What Can Be Expected From The UAS Sector In The Near Term?

Posted by Daniel DePalma on March 18, 2014 No Comments
Categories : Policy & Regulations

Commercial and civil drones will be flying in U.S. skies. That fact is inevitable – technological progress in the 21st century has become a deluge of advancements, upgrades and improvements. Drones are just part of the storm. The aircraft offer too many beneficial applications to not become a factor in American life, and the burgeoning drone industry has the potential to be quite profitable.

What remains in doubt is when and how drones will be integrated into the national airspace system (NAS). The Federal Aviation Administration (FAA) has a complex task at hand, and industry observers are uncertain as to when unmanned aerial systems (UAS) will be flying overhead.

Michael Blades, aerospace and defense senior industry analyst at market research and consulting firm Frost & Sullivan, does not believe the FAA will publish complete guidelines for commercial and civil small UAS operations by the end of this year. The agency – spurred by Congress via the FAA Modernization and Reform Act of 2012 to develop a plan for the safe integration of drones into the NAS by Sept. 30, 2015 – expects to finalize a proposal for small UAS operations before year-end.

Blades instead thinks the FAA will issue the regulations for drones under 55 pounds incrementally, ‘probably a little later than November,’ in order to have ‘something piecemeal to appease commercial operators.’ He does envision that the full rules for small UAS will be in place by the end of 2015.

So, when the FAA does have its regulations set for small UAS, what might the procedure be by which operators are allowed to fly their aircraft legally? Blades offers his thoughts.
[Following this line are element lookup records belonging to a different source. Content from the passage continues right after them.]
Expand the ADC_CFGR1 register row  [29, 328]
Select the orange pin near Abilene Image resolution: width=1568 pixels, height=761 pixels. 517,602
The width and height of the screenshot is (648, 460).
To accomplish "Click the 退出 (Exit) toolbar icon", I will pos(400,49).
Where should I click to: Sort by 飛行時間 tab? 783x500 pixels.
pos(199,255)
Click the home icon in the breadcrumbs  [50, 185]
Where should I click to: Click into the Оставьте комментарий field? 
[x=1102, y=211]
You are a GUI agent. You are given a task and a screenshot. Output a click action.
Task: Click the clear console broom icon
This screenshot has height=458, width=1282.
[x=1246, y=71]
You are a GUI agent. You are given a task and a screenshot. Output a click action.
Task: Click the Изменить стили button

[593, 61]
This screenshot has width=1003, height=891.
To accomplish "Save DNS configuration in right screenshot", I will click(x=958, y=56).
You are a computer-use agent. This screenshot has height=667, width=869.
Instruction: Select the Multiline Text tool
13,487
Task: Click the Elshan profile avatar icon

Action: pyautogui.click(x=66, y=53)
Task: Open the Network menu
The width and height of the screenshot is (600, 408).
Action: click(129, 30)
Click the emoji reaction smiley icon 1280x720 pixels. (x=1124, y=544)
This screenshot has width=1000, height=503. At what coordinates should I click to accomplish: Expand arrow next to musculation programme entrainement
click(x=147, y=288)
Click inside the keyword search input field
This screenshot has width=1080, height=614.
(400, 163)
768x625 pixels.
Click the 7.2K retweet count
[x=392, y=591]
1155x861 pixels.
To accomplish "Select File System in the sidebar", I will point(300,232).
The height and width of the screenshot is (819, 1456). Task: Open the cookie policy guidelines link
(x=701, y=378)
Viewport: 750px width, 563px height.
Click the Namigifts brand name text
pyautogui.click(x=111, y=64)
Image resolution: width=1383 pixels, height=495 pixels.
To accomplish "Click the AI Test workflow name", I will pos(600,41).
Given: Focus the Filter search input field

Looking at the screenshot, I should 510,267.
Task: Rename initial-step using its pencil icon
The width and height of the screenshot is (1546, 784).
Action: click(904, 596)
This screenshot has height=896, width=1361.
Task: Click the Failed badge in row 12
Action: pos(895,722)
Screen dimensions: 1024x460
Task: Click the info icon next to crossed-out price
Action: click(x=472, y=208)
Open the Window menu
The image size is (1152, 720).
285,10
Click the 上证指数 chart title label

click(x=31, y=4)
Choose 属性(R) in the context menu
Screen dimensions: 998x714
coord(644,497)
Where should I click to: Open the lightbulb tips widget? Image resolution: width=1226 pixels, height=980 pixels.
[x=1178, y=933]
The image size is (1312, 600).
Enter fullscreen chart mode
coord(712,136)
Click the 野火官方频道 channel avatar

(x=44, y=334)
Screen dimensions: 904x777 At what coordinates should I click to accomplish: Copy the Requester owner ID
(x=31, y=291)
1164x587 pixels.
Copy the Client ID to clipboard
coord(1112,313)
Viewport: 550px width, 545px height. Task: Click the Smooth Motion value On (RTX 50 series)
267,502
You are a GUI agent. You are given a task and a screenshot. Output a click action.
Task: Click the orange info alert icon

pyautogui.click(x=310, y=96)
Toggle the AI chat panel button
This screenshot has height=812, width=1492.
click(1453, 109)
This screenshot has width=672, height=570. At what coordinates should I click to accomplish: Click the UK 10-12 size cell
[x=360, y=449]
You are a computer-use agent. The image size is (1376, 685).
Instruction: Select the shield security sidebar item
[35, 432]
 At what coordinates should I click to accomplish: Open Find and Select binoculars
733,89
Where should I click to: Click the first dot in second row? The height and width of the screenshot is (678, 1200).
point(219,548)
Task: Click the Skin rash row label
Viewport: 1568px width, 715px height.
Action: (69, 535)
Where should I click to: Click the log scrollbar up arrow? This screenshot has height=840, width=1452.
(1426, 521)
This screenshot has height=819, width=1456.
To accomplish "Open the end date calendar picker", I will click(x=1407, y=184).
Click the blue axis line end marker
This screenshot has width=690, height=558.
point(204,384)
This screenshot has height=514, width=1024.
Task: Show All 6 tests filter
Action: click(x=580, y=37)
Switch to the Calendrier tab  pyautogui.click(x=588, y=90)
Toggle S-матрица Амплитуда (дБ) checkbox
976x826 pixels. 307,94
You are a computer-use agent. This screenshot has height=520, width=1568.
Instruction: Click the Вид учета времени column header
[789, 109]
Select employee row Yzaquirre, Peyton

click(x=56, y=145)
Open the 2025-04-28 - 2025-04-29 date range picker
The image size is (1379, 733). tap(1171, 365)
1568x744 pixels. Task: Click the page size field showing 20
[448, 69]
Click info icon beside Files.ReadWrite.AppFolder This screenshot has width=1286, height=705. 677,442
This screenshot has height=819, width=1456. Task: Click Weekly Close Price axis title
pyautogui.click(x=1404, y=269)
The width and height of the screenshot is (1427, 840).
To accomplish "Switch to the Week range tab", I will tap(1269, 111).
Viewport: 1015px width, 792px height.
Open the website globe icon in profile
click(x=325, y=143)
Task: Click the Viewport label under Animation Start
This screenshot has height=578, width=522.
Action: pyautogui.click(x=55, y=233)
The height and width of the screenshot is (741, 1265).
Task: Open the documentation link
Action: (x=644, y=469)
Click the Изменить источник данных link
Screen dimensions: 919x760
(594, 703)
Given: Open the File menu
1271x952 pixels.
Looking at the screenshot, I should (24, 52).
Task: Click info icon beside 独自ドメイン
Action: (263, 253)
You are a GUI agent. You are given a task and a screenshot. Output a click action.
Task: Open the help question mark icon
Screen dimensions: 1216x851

‘My guess is [the FAA] is going to have some sort of process where you have an identification number that you need to put on your small UAS,’ he says. ‘It would be like getting a driver's license.’ He adds that operators may have to prove that they can competently control a UAS at a test site – something akin to passing a driver's test.

Blades notes that the FAA may use Australia as a model. The country already has a standard authorization system for commercial UAS operations, and according to Blades, Australia has more than 70 different approvals.

Once commercial and civil drone regulations begin to emerge in the U.S., agriculture could be the first industry to realize the benefits of UAS. Blades theorizes that the FAA may first establish rules for farmers out of practicality.

‘If you're flying something over your own fields or your own area for your own business purposes, you don't have to worry about the privacy issues or the safety issues,’ he explains. ‘How many farms are next to airports?’

Although Blades thinks that the agricultural market will be big, he concedes that it may ramp up slowly. He anticipates that it will be incumbent upon companies to make a full-fledged effort to ‘sell’ UAS technology to farmers – in other words, companies may have to convince farmers that drones are worth their while.

And it may not be as simple as farmers purchasing UAS platforms to use on their own. Rather, Blades imagines companies will have to offer full-service, end-to-end capabilities.

‘Farmers are not going to want a platform,’ he contends. ‘They're going to want somebody to fly over, get information, reduce that data and tell them exactly what they need to do. Farmers will want the end product, the end data.’

UAS applications, of course, do not end with farming. In the short term, Blades cites law enforcement agencies and first responders as the largest markets after agriculture. Inspection, surveying, mapping and construction services are among the numerous other sectors that will soon make use of drone technology.

‘Everything else can be categorized as 'other,'’ Blades suggests. ‘There are so many applications. There are so many things that people aren't thinking about.’